Twelve tales edging toward the surreal yet grounded in nitty-gritty details of domesticity.
“Where We Come From” sets the tone, somewhere between fairy tale and ghost story. In an unnamed country, an unloved daughter grows into her name, Precious, after her more beloved brothers are lost to war and famine. Then a visiting soldier impregnates Precious. Desperate to have her child born in the US, she keeps the child in her womb for four years. When she finally gives birth, American officials immediately take the child away and deport Precious. She returns, perhaps, to watch her son through the bedroom window of the adopted home where he grows up loved but alien. Another baby crisis occurs in “Miracle” when a white couple gives birth to a baby with ebony black skin. Despite the child’s oddness—abnormally heavy, he tends to disappear and reappear at will—the mother’s love is overarching. When his skin turns pink, she panics that he is no longer her child (every mother’s fear as her child changes, Budnitz implies).

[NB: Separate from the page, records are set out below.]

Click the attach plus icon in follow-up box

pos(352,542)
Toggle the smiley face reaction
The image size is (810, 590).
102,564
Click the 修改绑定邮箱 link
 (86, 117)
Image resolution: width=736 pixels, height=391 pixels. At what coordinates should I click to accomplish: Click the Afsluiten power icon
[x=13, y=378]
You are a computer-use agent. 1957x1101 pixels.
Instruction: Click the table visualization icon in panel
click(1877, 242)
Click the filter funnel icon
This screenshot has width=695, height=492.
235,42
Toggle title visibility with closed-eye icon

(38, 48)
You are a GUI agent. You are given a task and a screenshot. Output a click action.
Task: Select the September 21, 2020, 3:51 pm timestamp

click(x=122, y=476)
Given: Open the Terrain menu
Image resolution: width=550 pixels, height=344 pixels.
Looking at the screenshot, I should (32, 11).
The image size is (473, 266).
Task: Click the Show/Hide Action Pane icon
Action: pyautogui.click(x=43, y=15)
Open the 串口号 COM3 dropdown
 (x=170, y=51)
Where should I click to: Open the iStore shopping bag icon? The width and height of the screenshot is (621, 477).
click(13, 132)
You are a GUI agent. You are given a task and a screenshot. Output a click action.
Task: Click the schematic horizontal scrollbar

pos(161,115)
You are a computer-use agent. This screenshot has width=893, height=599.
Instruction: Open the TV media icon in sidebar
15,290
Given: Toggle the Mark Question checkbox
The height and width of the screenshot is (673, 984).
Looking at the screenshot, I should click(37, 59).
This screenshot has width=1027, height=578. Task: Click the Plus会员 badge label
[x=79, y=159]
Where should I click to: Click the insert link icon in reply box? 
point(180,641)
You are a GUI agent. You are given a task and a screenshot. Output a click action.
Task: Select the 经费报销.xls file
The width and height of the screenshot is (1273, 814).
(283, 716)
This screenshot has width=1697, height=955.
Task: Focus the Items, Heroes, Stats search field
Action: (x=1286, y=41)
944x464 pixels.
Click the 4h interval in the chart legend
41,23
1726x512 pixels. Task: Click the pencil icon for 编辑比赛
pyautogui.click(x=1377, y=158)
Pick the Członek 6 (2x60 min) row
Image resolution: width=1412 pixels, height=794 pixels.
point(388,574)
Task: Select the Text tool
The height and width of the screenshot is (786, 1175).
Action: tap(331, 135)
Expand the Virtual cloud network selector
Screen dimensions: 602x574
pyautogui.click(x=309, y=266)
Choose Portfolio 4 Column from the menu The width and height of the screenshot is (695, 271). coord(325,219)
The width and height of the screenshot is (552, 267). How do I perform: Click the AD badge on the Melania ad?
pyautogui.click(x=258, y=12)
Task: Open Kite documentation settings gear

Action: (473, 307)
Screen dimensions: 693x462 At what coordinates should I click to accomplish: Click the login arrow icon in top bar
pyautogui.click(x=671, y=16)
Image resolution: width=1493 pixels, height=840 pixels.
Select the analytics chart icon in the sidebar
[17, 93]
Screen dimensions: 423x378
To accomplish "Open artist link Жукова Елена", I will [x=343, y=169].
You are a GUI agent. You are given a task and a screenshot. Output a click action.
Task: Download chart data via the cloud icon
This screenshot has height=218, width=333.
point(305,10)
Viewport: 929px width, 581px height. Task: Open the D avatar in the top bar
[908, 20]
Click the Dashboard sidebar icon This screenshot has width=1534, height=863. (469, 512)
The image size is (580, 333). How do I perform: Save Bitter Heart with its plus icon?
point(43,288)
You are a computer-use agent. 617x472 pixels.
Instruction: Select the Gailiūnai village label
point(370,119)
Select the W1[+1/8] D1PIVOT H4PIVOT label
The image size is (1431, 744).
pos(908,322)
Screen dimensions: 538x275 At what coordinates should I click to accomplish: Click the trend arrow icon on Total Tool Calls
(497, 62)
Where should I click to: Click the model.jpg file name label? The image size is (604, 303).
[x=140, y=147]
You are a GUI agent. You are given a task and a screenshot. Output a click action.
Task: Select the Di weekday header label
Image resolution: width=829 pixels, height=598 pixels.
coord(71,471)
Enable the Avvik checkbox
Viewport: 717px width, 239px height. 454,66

This tenuous relationship between looks and identity crops up in the volume’s third major story, “Saving Face,” the complex “testimony” of a woman who may be the former dictator of another unnamed country or may simply be a woman whose face represented the dictator on posters painted by the woman’s lover. The final story, “Motherland,” brings the volume full circle. An island’s men leave for war and never return. Soldiers (American) briefly visit and impregnate the women left behind. The resulting daughters and sons are raised apart to avoid incest, but when a lone man shows up, the daughters experiment with him and find themselves pregnant as a group once again. So the cycle continues.
O. Henry–winner and novelist (I Told You So, 1999) Budnitz shows major talent in her creation of a distinctive fictional world, ambiguous and complex.